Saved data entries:
—————

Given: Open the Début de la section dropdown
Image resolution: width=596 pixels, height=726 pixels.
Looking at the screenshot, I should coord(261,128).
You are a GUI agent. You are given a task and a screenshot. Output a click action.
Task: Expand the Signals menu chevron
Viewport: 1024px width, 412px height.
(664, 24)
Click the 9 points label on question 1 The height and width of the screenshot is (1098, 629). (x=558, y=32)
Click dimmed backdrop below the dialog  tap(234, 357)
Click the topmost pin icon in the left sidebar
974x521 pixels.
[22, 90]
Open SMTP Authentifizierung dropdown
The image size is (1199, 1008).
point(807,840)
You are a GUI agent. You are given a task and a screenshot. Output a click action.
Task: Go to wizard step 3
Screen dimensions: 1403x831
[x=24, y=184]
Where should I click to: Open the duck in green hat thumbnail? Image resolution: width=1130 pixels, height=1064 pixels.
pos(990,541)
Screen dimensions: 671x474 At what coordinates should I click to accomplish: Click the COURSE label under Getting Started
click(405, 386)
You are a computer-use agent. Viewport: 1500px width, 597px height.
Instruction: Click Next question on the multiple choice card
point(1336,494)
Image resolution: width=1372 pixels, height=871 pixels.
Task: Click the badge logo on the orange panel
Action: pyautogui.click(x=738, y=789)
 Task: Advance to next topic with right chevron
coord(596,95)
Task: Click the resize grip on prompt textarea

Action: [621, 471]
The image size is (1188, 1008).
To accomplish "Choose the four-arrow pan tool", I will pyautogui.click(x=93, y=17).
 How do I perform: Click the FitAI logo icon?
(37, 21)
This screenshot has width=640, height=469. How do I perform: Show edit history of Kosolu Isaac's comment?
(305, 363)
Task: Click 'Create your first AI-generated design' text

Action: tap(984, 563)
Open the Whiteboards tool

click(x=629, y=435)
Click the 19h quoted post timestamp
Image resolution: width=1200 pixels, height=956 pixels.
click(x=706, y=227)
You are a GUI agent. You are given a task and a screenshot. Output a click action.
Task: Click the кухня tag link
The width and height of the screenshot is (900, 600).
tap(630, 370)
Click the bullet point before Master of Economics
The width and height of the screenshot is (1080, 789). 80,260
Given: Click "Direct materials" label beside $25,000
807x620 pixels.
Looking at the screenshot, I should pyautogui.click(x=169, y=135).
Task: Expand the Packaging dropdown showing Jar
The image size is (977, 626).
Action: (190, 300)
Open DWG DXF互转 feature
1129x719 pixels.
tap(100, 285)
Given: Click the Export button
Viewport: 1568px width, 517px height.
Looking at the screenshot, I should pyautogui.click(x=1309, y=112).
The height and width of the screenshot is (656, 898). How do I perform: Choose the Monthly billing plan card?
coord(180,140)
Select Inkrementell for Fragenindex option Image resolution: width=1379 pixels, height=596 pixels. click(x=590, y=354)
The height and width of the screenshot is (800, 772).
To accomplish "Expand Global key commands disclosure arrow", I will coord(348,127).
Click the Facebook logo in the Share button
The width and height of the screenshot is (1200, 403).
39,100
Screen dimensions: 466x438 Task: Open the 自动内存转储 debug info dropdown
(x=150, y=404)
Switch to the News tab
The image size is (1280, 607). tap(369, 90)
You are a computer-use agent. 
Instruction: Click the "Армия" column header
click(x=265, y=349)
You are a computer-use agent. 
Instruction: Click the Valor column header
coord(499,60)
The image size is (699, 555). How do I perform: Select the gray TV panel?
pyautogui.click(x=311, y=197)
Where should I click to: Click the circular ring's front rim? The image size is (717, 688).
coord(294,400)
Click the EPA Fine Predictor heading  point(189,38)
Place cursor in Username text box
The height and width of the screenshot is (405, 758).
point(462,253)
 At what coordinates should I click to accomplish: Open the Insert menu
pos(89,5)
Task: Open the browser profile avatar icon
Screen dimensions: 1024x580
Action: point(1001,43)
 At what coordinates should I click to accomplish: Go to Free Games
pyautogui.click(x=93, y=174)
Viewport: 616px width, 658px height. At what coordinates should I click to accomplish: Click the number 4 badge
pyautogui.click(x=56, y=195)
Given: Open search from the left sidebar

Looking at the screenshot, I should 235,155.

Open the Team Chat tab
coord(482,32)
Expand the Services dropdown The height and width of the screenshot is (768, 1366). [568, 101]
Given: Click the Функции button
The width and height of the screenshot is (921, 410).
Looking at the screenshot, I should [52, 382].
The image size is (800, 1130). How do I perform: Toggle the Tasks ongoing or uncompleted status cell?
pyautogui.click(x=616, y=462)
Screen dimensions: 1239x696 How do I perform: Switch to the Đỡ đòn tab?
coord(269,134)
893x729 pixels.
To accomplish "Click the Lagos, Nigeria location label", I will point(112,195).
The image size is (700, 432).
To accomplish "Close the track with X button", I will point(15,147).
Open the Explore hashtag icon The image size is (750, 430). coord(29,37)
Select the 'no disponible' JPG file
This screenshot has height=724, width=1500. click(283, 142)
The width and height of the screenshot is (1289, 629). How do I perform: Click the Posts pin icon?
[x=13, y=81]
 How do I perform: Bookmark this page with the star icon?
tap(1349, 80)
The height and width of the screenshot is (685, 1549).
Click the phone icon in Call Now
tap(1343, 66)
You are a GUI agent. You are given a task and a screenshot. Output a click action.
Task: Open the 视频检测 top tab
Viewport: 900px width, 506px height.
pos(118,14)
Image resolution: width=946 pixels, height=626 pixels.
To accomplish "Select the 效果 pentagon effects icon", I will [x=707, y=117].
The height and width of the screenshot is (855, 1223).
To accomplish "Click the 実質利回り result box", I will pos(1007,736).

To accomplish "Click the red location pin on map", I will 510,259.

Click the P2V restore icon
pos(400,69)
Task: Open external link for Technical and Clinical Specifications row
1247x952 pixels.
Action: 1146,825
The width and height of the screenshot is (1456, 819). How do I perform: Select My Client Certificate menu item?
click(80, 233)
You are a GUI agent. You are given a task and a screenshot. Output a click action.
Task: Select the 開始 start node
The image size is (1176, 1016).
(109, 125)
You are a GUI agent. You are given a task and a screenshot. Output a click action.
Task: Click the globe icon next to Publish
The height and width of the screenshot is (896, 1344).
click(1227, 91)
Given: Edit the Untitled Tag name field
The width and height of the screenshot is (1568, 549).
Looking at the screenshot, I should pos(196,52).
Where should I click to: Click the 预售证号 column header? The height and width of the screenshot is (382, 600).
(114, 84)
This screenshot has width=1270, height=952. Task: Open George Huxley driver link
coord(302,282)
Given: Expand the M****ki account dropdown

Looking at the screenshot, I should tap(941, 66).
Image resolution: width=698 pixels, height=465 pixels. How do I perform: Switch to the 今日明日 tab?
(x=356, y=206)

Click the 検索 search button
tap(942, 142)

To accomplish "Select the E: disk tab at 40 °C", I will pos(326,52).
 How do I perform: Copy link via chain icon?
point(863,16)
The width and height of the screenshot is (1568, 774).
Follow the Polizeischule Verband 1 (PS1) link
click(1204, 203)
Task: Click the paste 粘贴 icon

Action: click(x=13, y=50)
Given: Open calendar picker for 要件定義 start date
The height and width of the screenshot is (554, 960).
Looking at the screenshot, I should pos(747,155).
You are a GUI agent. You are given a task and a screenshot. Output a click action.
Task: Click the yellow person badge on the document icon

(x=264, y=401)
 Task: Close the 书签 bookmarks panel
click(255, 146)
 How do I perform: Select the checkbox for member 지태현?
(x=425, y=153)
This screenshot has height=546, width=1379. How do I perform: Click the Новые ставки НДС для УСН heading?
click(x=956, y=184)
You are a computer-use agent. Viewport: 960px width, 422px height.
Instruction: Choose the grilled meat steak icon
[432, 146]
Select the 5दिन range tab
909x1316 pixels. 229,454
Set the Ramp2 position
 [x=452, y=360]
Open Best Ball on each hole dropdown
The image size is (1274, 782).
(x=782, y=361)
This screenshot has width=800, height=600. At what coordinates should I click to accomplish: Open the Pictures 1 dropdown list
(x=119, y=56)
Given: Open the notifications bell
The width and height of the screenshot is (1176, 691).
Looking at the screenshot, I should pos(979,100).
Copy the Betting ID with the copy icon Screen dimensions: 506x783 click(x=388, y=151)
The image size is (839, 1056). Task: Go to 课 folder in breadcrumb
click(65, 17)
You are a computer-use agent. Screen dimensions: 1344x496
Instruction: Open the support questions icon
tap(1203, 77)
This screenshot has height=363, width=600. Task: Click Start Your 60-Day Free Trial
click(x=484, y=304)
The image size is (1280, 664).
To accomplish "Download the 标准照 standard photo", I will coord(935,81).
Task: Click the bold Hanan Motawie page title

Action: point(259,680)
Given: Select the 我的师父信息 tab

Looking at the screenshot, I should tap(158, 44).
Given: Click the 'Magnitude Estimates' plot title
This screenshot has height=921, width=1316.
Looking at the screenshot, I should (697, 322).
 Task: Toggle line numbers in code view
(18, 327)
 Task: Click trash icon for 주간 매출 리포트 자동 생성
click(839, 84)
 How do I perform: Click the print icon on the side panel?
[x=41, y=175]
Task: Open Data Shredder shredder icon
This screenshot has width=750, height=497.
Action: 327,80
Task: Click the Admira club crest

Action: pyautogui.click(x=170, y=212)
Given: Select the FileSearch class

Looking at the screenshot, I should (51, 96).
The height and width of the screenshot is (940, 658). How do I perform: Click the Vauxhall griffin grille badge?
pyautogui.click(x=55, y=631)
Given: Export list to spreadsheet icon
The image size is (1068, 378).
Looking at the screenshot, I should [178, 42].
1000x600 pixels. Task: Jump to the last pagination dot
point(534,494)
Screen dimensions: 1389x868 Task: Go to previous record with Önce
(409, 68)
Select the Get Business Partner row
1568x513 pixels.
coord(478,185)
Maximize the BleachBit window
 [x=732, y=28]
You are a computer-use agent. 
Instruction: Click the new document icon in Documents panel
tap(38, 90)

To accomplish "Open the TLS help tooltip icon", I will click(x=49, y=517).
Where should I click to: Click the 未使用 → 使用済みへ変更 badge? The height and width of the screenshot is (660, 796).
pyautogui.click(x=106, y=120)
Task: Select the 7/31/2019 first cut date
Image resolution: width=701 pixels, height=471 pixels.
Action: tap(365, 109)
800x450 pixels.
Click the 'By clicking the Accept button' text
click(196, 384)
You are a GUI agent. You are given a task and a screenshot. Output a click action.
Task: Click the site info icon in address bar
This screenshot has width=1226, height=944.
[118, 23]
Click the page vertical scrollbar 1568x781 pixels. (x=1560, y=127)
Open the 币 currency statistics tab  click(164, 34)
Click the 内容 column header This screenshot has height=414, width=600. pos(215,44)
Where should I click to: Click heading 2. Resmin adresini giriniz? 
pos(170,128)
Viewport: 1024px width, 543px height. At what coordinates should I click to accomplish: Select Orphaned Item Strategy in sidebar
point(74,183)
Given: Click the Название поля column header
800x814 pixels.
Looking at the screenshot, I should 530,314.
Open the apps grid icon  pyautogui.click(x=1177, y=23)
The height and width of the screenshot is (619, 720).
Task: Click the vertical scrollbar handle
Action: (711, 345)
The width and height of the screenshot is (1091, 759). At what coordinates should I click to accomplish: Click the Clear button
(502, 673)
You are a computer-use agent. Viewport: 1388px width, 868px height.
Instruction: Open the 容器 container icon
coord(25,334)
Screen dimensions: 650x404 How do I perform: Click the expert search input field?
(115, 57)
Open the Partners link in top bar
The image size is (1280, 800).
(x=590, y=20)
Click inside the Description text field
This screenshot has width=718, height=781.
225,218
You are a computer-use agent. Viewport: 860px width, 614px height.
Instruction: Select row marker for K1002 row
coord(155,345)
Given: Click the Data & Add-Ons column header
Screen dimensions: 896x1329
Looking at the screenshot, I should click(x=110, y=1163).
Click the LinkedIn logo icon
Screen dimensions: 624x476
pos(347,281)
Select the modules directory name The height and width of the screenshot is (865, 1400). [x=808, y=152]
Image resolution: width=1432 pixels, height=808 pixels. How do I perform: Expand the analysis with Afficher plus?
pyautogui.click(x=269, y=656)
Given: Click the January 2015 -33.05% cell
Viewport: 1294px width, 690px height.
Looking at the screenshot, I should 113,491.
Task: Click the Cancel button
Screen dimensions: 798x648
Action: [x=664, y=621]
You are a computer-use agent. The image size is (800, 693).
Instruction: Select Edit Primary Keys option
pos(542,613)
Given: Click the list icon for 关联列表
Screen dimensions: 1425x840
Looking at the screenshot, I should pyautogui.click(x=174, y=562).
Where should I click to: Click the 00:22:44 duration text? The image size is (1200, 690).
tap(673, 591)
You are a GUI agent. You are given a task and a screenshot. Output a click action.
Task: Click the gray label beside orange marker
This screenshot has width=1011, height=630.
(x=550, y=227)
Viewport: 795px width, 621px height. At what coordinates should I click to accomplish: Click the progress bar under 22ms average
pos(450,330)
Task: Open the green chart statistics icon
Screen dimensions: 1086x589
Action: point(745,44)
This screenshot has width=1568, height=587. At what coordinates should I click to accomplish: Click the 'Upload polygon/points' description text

—————

== Exercise ==
Up to and including the line with "Task: Expand the Signals menu chevron", print every line of the records from the start.

== Exercise solution ==
Given: Open the Début de la section dropdown
Image resolution: width=596 pixels, height=726 pixels.
Looking at the screenshot, I should coord(261,128).
You are a GUI agent. You are given a task and a screenshot. Output a click action.
Task: Expand the Signals menu chevron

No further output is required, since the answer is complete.